● **WHAT YOU HAVE TO DO**: Please report every line from the material that contains the word "computer".
*** Opening of EXERCISE MATERIALS ***
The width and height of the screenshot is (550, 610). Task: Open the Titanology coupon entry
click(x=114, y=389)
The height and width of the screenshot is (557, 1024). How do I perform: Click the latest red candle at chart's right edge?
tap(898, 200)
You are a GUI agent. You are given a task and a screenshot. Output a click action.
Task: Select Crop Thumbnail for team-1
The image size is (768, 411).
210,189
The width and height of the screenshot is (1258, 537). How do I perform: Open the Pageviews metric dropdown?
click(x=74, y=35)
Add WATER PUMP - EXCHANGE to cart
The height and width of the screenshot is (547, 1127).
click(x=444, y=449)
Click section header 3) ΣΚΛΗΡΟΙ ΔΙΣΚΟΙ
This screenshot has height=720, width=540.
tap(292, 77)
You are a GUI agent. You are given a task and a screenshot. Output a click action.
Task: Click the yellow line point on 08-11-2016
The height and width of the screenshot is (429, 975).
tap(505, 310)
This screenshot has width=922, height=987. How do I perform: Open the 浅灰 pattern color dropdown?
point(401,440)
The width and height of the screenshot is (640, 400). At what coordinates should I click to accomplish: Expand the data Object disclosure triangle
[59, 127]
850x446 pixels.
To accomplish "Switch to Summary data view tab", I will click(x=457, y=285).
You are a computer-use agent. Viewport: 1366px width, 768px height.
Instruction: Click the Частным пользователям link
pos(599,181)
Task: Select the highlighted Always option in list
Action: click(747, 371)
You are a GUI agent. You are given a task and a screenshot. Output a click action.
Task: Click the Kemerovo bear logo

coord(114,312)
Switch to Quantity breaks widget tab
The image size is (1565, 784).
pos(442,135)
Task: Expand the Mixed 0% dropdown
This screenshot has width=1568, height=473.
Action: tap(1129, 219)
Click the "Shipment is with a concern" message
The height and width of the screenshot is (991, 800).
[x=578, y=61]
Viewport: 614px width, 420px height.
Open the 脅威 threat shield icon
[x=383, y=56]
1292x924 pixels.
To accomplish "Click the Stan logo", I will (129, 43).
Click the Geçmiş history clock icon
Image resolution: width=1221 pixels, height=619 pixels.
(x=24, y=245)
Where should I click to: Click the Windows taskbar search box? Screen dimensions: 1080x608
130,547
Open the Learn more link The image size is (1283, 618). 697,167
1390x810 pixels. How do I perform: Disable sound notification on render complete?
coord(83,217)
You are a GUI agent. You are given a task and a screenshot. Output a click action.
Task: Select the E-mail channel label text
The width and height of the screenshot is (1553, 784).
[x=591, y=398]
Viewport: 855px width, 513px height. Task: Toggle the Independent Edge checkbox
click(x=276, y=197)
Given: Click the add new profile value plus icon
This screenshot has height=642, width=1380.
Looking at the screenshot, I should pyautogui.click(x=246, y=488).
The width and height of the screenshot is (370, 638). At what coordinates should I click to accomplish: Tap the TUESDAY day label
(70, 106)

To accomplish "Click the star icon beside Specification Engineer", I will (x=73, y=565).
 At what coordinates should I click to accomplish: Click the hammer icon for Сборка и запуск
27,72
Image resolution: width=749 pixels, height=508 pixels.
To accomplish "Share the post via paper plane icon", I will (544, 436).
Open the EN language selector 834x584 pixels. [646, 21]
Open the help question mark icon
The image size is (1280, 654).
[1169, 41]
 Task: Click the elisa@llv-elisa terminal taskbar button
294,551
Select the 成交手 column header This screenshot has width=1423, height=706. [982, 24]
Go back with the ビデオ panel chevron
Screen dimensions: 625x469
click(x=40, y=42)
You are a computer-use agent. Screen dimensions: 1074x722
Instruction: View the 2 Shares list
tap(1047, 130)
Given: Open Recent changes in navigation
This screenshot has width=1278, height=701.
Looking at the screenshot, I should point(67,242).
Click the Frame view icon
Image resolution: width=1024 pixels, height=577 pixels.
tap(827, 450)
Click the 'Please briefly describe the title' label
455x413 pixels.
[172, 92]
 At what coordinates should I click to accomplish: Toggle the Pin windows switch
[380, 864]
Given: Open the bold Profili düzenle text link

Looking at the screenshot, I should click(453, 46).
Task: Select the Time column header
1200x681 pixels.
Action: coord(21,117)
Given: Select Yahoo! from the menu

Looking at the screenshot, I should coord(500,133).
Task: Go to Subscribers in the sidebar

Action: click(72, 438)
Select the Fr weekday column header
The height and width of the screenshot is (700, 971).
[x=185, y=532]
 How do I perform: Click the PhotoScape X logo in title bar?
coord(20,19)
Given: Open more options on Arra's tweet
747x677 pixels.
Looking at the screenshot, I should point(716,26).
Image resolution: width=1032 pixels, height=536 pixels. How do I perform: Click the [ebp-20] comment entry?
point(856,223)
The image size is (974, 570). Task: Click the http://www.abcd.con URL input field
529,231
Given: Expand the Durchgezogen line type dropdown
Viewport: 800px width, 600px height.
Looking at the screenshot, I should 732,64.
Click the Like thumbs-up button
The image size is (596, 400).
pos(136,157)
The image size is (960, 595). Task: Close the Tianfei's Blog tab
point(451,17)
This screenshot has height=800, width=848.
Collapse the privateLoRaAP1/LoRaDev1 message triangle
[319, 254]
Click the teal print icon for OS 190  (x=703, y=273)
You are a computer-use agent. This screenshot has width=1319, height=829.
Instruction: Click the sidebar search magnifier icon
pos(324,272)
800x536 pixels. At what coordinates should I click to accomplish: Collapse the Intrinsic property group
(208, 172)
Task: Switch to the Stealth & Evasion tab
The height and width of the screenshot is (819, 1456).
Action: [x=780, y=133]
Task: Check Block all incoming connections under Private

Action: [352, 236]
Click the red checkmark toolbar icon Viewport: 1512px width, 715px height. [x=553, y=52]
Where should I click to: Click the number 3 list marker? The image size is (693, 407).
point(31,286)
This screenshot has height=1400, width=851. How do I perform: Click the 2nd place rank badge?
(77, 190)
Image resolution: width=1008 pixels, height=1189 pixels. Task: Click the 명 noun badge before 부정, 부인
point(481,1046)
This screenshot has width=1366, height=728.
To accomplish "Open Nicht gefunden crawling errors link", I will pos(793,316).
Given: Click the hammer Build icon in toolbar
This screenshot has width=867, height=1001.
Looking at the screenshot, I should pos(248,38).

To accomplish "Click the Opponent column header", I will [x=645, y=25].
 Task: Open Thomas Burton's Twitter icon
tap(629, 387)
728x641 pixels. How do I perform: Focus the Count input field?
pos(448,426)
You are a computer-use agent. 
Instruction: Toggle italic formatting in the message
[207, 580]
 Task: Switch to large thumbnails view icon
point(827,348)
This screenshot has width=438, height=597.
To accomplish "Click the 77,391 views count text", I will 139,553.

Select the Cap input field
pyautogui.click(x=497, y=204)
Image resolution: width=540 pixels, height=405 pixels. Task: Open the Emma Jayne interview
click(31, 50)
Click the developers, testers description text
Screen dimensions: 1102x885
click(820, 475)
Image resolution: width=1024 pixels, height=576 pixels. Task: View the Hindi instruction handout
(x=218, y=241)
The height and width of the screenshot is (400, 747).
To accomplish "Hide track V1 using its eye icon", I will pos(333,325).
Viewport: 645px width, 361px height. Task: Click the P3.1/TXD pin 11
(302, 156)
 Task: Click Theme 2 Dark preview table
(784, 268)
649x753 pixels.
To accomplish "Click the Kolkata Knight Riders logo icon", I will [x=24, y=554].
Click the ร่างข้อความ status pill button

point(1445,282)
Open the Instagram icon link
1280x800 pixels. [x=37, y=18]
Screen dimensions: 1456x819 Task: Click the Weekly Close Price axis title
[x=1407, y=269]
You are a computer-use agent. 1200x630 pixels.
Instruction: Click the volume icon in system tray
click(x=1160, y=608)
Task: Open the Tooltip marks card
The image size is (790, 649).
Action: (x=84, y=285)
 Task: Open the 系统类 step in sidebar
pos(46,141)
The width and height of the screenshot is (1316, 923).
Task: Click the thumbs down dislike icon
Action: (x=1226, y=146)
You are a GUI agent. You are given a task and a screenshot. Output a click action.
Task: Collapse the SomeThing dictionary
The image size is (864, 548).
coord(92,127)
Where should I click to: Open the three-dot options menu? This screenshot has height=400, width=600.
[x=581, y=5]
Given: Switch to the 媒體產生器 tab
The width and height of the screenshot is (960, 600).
*** Close of EXERCISE MATERIALS ***
● **TASK RESPONSE**:
You are a computer-use agent. Viewport: 1366px width, 768px height.
You are a computer-use agent. Screen dimensions: 1074x722
You are a computer-use agent. This screenshot has width=1319, height=829.
You are a computer-use agent. 
You are a computer-use agent. 1200x630 pixels.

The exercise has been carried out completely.